Balance of Terror is like a Chipotle burrito: Sinfully yummy...but so stuffed with ingredients that it's close to bursting open like Kane after his run-in with the facehugger. Not only is Balance of Terror a thinly disguised WWIIU-boat versus destroyer yarn, it's also a cautionary tale about racism. If that weren't enough, there's also a message thrown in about the futility of war: War is bad, mkay?
Romulan Bird-of-Prey, the 23rd century's answer to the U-boat
As in many of the early Star Trek episodes, we're treated to the spectacle of Spock using logic to justify kicking some ass; in this case, he points out that showing weakness in the face of Romulan aggression will only result in interstellar war. Thus, to avoid war, the Enterprise crew must pursue and destroy the Romulan Bird of Prey that has encroached upon Federation space.

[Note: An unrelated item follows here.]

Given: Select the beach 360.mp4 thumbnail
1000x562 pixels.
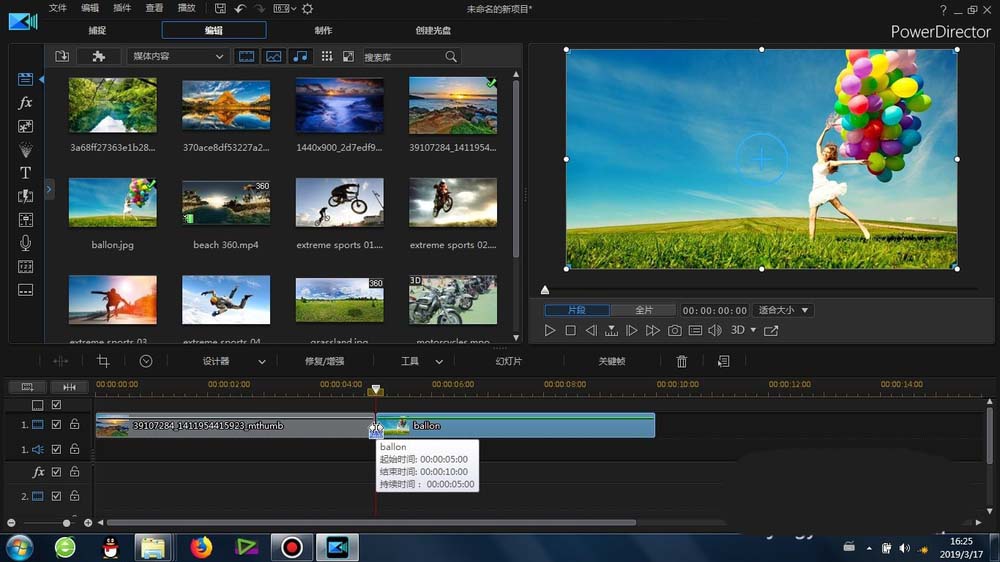Looking at the screenshot, I should pos(226,203).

Logic dictates, captain, that we open up a can of whoop-ass on the Romulans
After his turn as Mr. Sensitivity in The Conscience of the King, Spock reverts to type as the coldly logical Vulcan, cutting the bigoted Stiles short during his clumsy (and roundabout) attempt at an apology for his earlier racism by pointing out that Spock saving his life was dictated entirely by Stiles's value to the Enterprise's crew as a highly trained navigator. Or maybe Spock being short with Stiles had nothing to do with logic and everything to do with him being peeved by the latter's bigotry.